# Written tasks:
1. Answer these questions using the text on clothing and violence:
(a) Which one side of the equation do the women's organizations and campaigns insist on addressing?
(b) What sentence does the text quote those organizations as saying?
(c) What chance of a violent reaction does the statistical example assume?
2. Write the next paragraph of the text on clothing and violence, following on from its last sentence.

# Given text:
········
Contrary to the Pavlovian response of various women's organizations, the argument against revealing and provocative clothing is a correct one, and it does not at all contradict the accusation of the aggressor. It is true that one way or another of dressing does not justify violence, and it is true that if there is violence it is very important to deal with the person who perpetrates it, but it is impossible to ignore the fact that clothing is part of what brings it about. Therefore, in such cases, violence must be dealt with and the person who perpetrates it must be punished, but at the same time, one must also try to neutralize the circumstances that gave rise to this violence.
These women's organizations and campaigns insist on addressing only one side of the equation, the violent men. Every time an allegation is made about provocation, it is rejected with the argument that such an allegation removes the blame from the aggressor. "My clothing is my personal matter and it does not authorize anyone to attack me," they say. It is true that no clothing authorizes attacking anyone, but the act is certainly part of what invites the attack. You have a contributing factor, and you should be aware of it. You cannot demand the full price necessary to solve the problem from others, without being willing to bear some of it yourself.
There is also a statistical issue here. Let's say that some provocation causes a violent reaction with a small chance, say 1/1000. So if it is a single person, there is no point in treating the situation itself, since the chance of violence is small, and if it does occur, the violent person must be treated. He acted in a non-normative manner. But if the provocation operates in society as a whole, we are talking about millions of people, and here the chance of 1/1000 leads to the almost certain occurrence of quite a few cases. Is it still correct to treat only the aggressors in such a case? After all, unlike individual people, a normative society is made up of many types of people. And in a completely normative way, a certain part of them reacts to such provocations with violence. Therefore, by the very fact that this is a situation that concerns many people, the non-normative response essentially becomes normative. And as such, it requires treatment on both sides of the equation.
········
# Recorded data:

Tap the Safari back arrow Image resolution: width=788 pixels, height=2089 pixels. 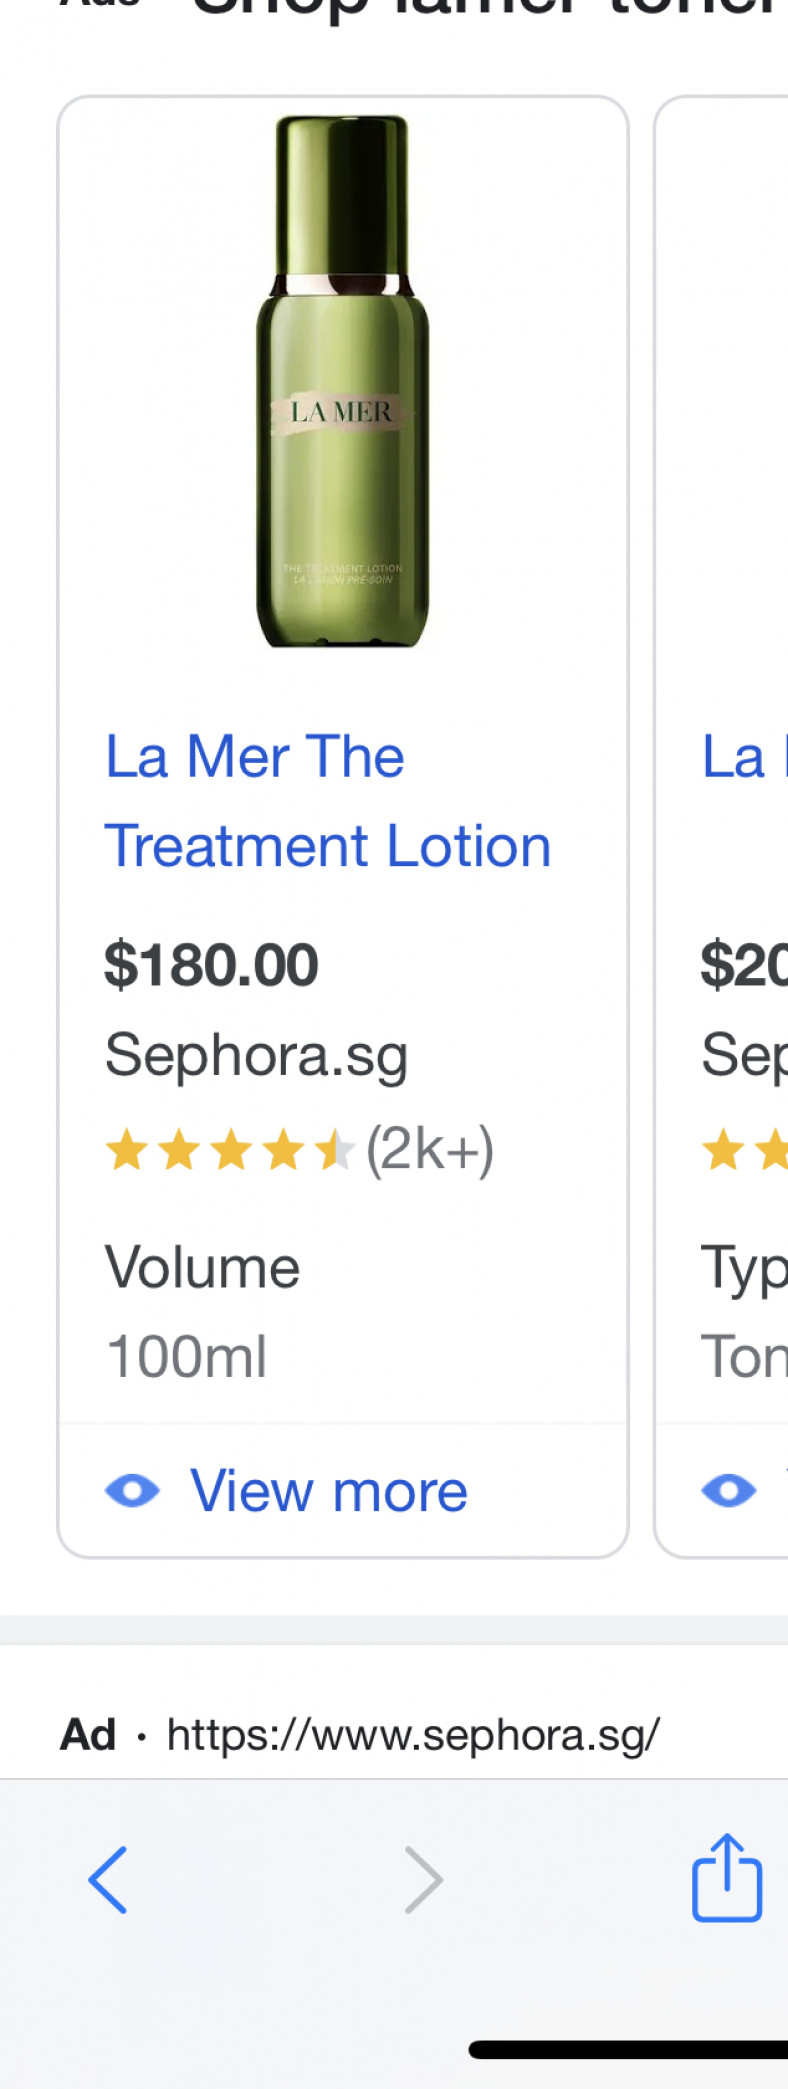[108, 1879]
········
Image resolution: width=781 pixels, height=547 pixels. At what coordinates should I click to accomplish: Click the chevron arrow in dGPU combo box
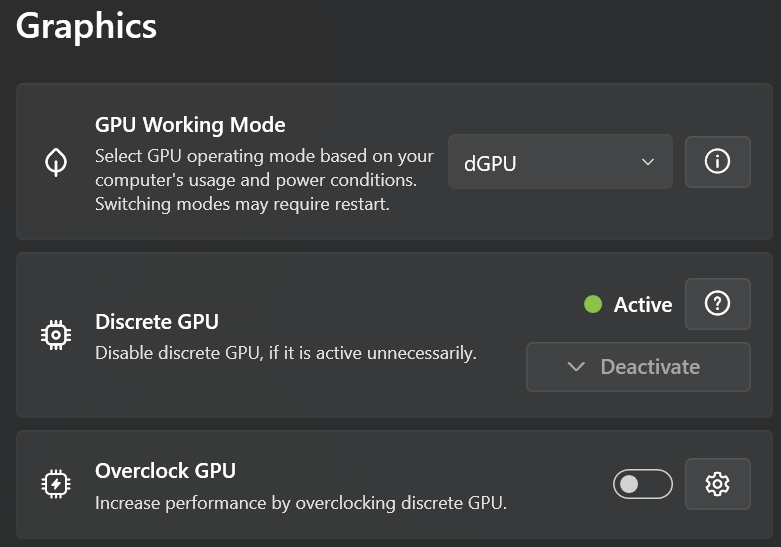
········
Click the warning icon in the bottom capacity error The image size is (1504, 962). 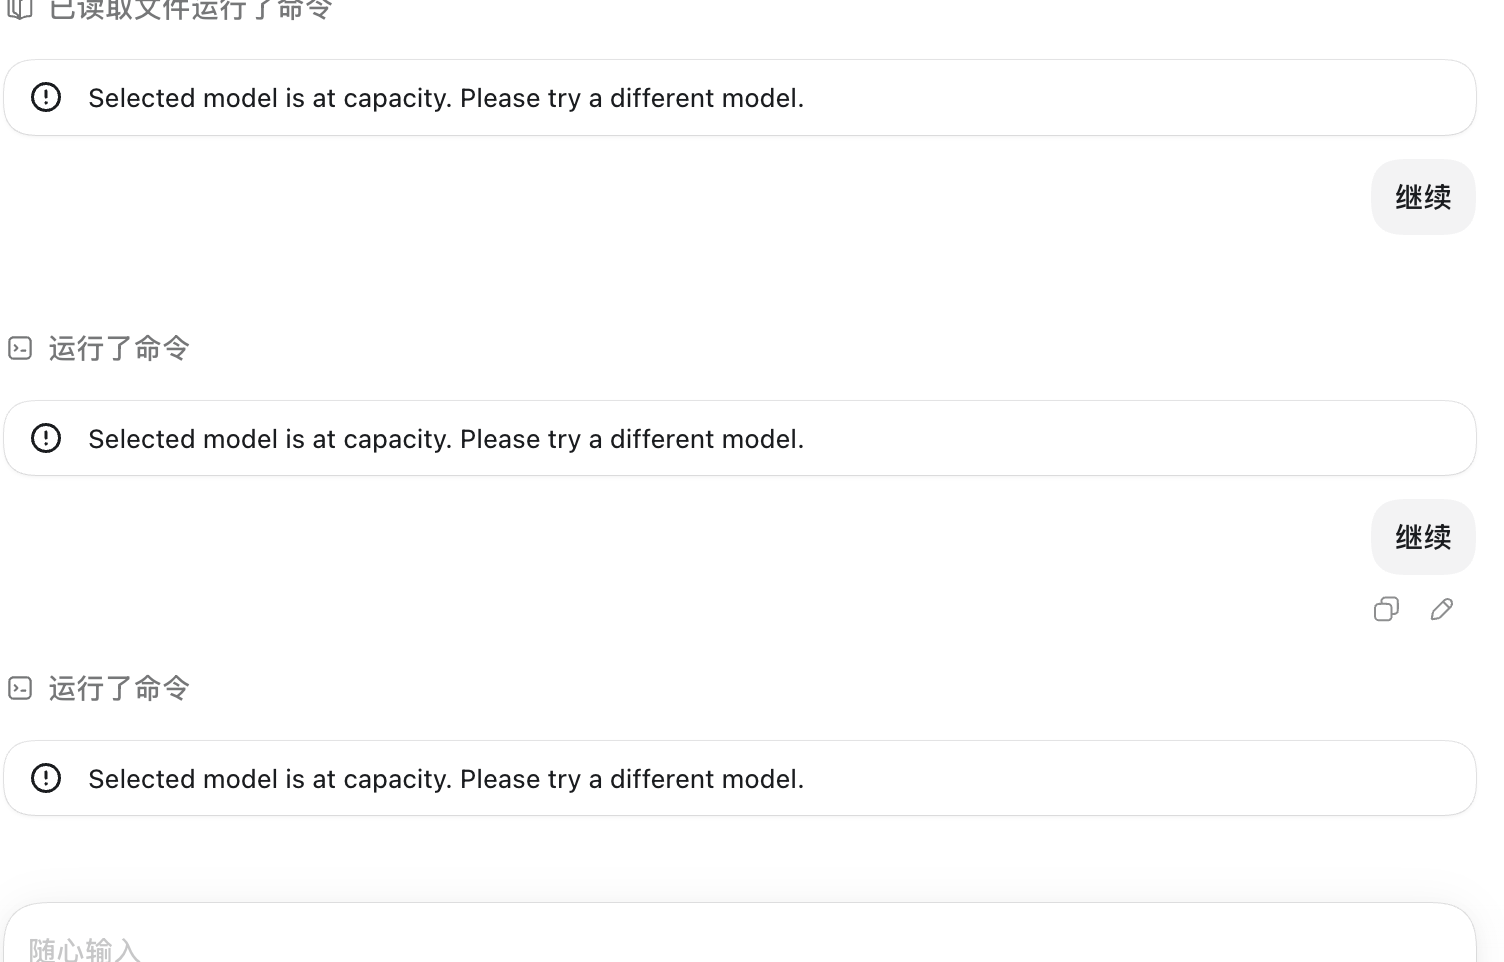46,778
········
# Responses to the exercise:
1.
(a) The violent men.
(b) "My clothing is my personal matter and it does not authorize anyone to attack me."
(c) 1/1000.

2.
The same women's organizations repeatedly advertise how broad and all-encompassing the phenomenon is, and how it does not depend on the type of person, society, socio-economic status, origin, etc. But if all of this is true, the obvious conclusion is that these are normative people and not deviants. In such a case, both sides of the coin should be addressed and not focused on just one of them.
So who is right?
The conclusion is that, at least in cases of widespread violence, there are usually two sides to the coin: the rapist and the tempter (who, contrary to what is accepted in halakhic terminology, here stand on opposite sides of the fence). The rapist (the aggressor) should bear the punishment, but the price required to prevent these acts should also be imposed on the tempter (the provocateur).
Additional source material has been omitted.